(Records taken from a pointing dataset)
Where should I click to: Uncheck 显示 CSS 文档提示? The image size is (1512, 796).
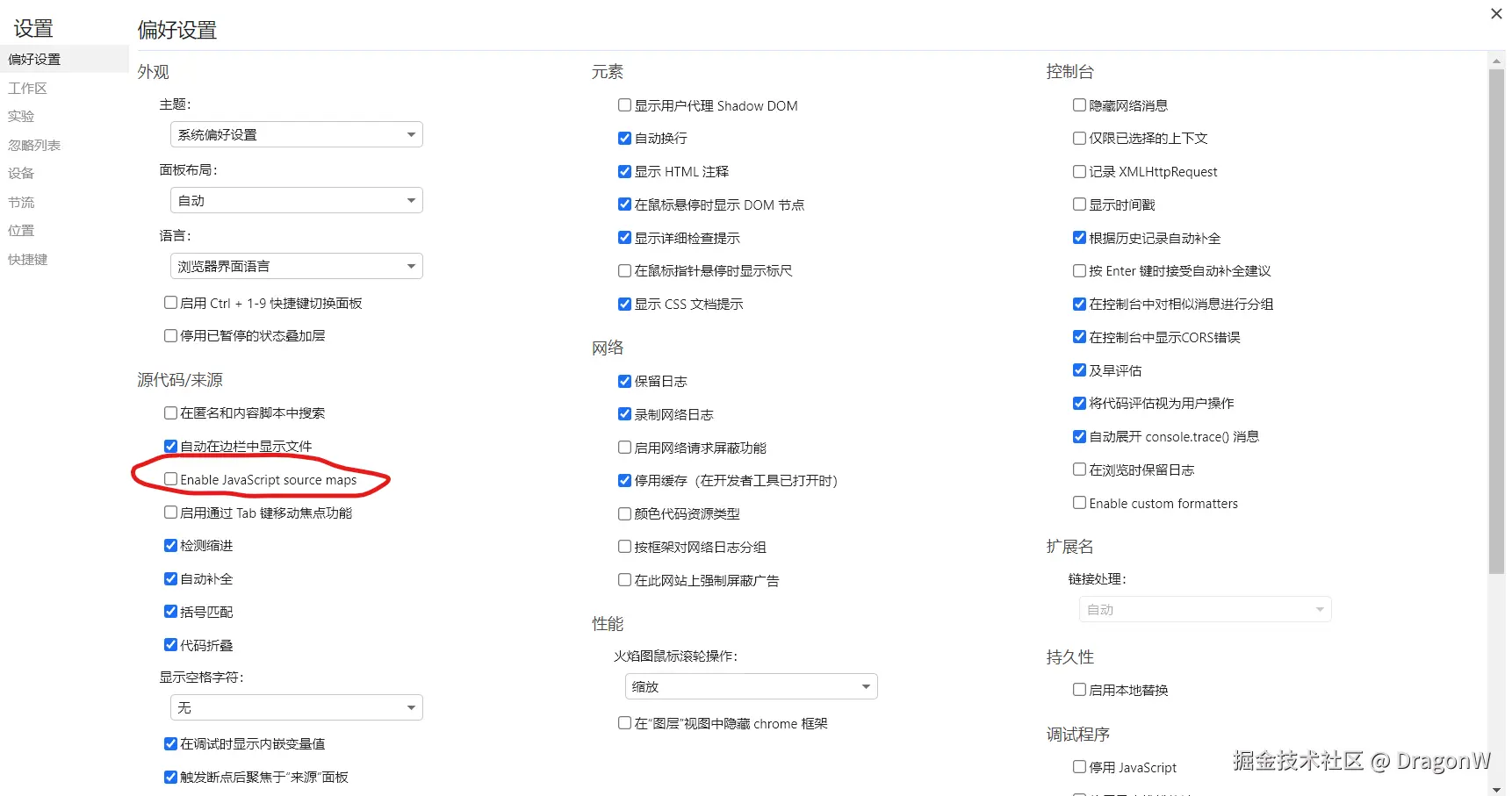coord(623,304)
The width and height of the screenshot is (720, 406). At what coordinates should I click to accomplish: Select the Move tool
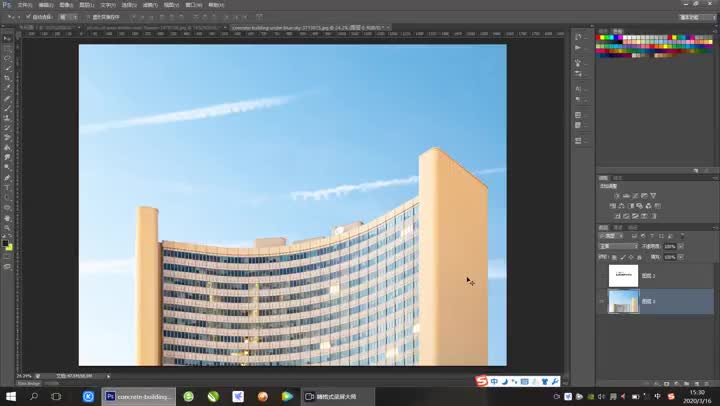point(7,37)
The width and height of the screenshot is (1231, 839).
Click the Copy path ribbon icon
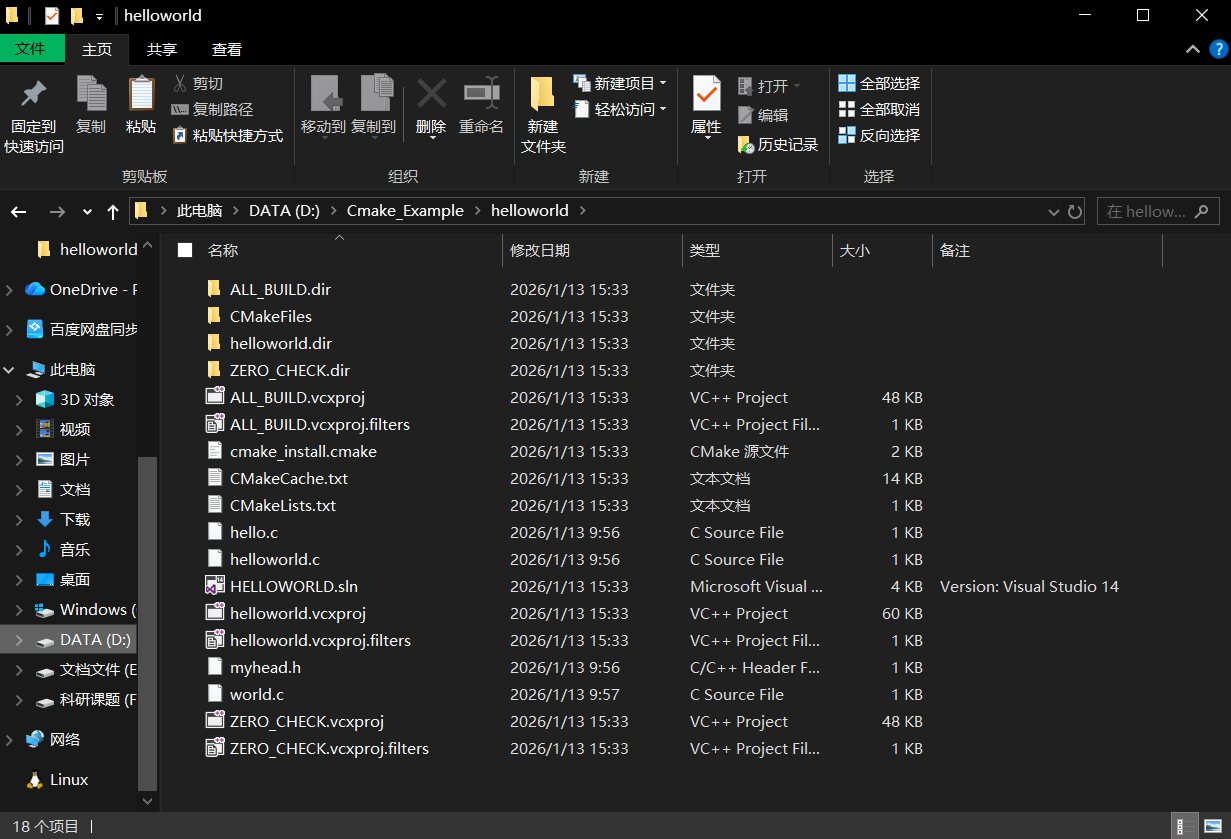click(180, 110)
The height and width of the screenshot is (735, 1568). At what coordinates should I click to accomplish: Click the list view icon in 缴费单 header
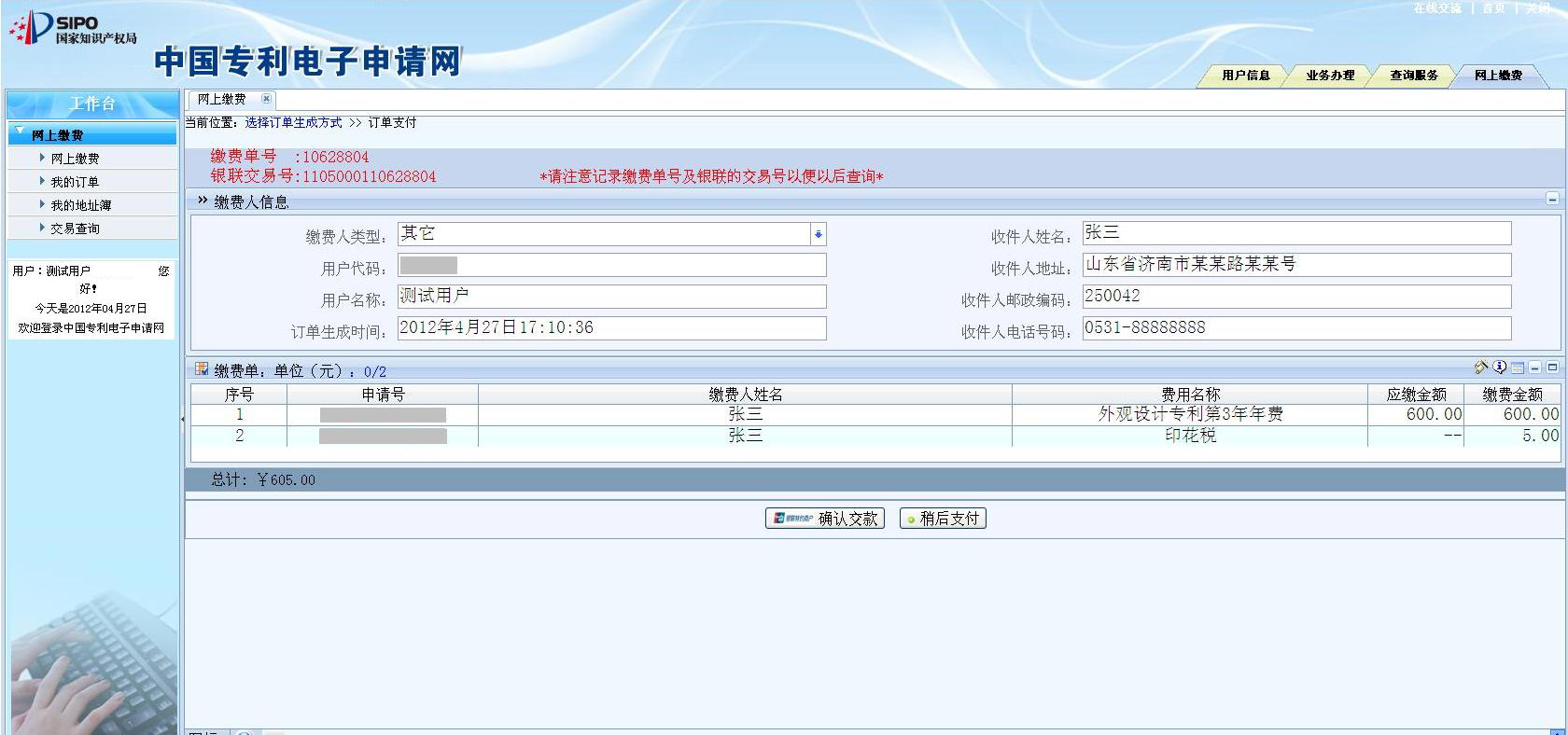1518,368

## Job
Please pick out each line of the records above that contains the word "height" and copy those lines.

## Exercise answer
The width and height of the screenshot is (720, 406). At what coordinates should I click to accomplish: Select the Move tool
The width and height of the screenshot is (1231, 839).
The height and width of the screenshot is (735, 1568). At what coordinates should I click to accomplish: Click the list view icon in 缴费单 header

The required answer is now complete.